* **Work task**: For this exercise, print all of the entries exactly as given.

* **Collected data**:
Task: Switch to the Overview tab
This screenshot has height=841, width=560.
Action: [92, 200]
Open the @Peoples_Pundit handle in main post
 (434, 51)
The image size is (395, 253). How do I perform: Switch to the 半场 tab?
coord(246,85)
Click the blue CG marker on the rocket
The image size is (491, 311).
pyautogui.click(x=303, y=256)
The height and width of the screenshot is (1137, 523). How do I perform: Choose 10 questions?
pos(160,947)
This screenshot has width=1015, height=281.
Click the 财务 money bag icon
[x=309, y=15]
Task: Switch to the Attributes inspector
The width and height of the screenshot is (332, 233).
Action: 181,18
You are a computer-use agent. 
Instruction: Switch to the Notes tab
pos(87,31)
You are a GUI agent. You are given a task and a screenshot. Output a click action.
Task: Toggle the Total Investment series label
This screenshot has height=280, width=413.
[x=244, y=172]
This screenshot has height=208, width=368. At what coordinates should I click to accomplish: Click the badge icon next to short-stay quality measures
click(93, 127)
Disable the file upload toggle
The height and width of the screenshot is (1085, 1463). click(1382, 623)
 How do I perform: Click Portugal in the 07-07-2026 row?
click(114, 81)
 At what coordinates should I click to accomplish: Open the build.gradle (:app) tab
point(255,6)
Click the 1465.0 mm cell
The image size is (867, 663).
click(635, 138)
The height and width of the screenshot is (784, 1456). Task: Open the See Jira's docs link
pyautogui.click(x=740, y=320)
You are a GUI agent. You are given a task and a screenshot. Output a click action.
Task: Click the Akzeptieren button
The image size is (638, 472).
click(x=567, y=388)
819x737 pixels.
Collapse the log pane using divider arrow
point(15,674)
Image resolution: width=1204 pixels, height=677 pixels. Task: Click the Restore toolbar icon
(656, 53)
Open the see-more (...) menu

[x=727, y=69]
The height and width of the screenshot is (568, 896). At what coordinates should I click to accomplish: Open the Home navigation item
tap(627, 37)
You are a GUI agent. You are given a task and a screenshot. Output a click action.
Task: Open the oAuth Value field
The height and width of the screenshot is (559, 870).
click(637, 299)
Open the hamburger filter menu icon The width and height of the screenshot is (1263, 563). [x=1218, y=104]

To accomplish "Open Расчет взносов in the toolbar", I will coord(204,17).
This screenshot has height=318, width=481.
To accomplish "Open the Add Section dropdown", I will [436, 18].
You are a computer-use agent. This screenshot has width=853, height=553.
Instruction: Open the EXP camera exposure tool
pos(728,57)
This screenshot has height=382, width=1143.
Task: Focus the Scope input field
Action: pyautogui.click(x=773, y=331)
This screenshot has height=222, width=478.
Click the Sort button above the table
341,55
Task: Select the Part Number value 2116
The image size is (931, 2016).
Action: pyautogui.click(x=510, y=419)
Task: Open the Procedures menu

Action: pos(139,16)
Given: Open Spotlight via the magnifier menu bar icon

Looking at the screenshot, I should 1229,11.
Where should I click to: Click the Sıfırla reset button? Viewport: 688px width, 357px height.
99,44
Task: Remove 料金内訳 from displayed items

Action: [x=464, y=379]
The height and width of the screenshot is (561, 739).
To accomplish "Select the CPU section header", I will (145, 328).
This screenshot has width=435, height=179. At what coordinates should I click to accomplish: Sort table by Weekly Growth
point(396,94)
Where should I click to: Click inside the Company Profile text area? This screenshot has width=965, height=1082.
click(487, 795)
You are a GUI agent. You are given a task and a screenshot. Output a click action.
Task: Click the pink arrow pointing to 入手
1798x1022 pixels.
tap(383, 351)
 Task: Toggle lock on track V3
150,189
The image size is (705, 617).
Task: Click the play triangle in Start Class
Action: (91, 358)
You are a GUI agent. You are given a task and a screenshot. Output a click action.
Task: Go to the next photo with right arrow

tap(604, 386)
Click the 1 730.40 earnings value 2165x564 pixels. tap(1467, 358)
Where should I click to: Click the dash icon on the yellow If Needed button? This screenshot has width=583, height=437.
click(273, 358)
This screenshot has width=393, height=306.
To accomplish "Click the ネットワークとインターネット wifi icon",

* **Written solution**:
Task: Switch to the Overview tab
This screenshot has height=841, width=560.
Action: [92, 200]
Open the @Peoples_Pundit handle in main post
 (434, 51)
The image size is (395, 253). How do I perform: Switch to the 半场 tab?
coord(246,85)
Click the blue CG marker on the rocket
The image size is (491, 311).
pyautogui.click(x=303, y=256)
The height and width of the screenshot is (1137, 523). How do I perform: Choose 10 questions?
pos(160,947)
This screenshot has width=1015, height=281.
Click the 财务 money bag icon
[x=309, y=15]
Task: Switch to the Attributes inspector
The width and height of the screenshot is (332, 233).
Action: 181,18
You are a computer-use agent. 
Instruction: Switch to the Notes tab
pos(87,31)
You are a GUI agent. You are given a task and a screenshot. Output a click action.
Task: Toggle the Total Investment series label
This screenshot has height=280, width=413.
[x=244, y=172]
This screenshot has height=208, width=368. At what coordinates should I click to accomplish: Click the badge icon next to short-stay quality measures
click(93, 127)
Disable the file upload toggle
The height and width of the screenshot is (1085, 1463). click(1382, 623)
 How do I perform: Click Portugal in the 07-07-2026 row?
click(114, 81)
 At what coordinates should I click to accomplish: Open the build.gradle (:app) tab
point(255,6)
Click the 1465.0 mm cell
The image size is (867, 663).
click(635, 138)
The height and width of the screenshot is (784, 1456). Task: Open the See Jira's docs link
pyautogui.click(x=740, y=320)
You are a GUI agent. You are given a task and a screenshot. Output a click action.
Task: Click the Akzeptieren button
The image size is (638, 472).
click(x=567, y=388)
819x737 pixels.
Collapse the log pane using divider arrow
point(15,674)
Image resolution: width=1204 pixels, height=677 pixels. Task: Click the Restore toolbar icon
(656, 53)
Open the see-more (...) menu

[x=727, y=69]
The height and width of the screenshot is (568, 896). At what coordinates should I click to accomplish: Open the Home navigation item
tap(627, 37)
You are a GUI agent. You are given a task and a screenshot. Output a click action.
Task: Open the oAuth Value field
The height and width of the screenshot is (559, 870).
click(637, 299)
Open the hamburger filter menu icon The width and height of the screenshot is (1263, 563). [x=1218, y=104]

To accomplish "Open Расчет взносов in the toolbar", I will coord(204,17).
This screenshot has height=318, width=481.
To accomplish "Open the Add Section dropdown", I will [436, 18].
You are a computer-use agent. This screenshot has width=853, height=553.
Instruction: Open the EXP camera exposure tool
pos(728,57)
This screenshot has height=382, width=1143.
Task: Focus the Scope input field
Action: pyautogui.click(x=773, y=331)
This screenshot has height=222, width=478.
Click the Sort button above the table
341,55
Task: Select the Part Number value 2116
The image size is (931, 2016).
Action: pyautogui.click(x=510, y=419)
Task: Open the Procedures menu

Action: pos(139,16)
Given: Open Spotlight via the magnifier menu bar icon

Looking at the screenshot, I should 1229,11.
Where should I click to: Click the Sıfırla reset button? Viewport: 688px width, 357px height.
99,44
Task: Remove 料金内訳 from displayed items

Action: [x=464, y=379]
The height and width of the screenshot is (561, 739).
To accomplish "Select the CPU section header", I will (145, 328).
This screenshot has width=435, height=179. At what coordinates should I click to accomplish: Sort table by Weekly Growth
point(396,94)
Where should I click to: Click inside the Company Profile text area? This screenshot has width=965, height=1082.
click(487, 795)
You are a GUI agent. You are given a task and a screenshot. Output a click action.
Task: Click the pink arrow pointing to 入手
1798x1022 pixels.
tap(383, 351)
 Task: Toggle lock on track V3
150,189
The image size is (705, 617).
Task: Click the play triangle in Start Class
Action: (91, 358)
You are a GUI agent. You are given a task and a screenshot. Output a click action.
Task: Go to the next photo with right arrow

tap(604, 386)
Click the 1 730.40 earnings value 2165x564 pixels. tap(1467, 358)
Where should I click to: Click the dash icon on the yellow If Needed button? This screenshot has width=583, height=437.
click(273, 358)
This screenshot has width=393, height=306.
To accomplish "Click the ネットワークとインターネット wifi icon",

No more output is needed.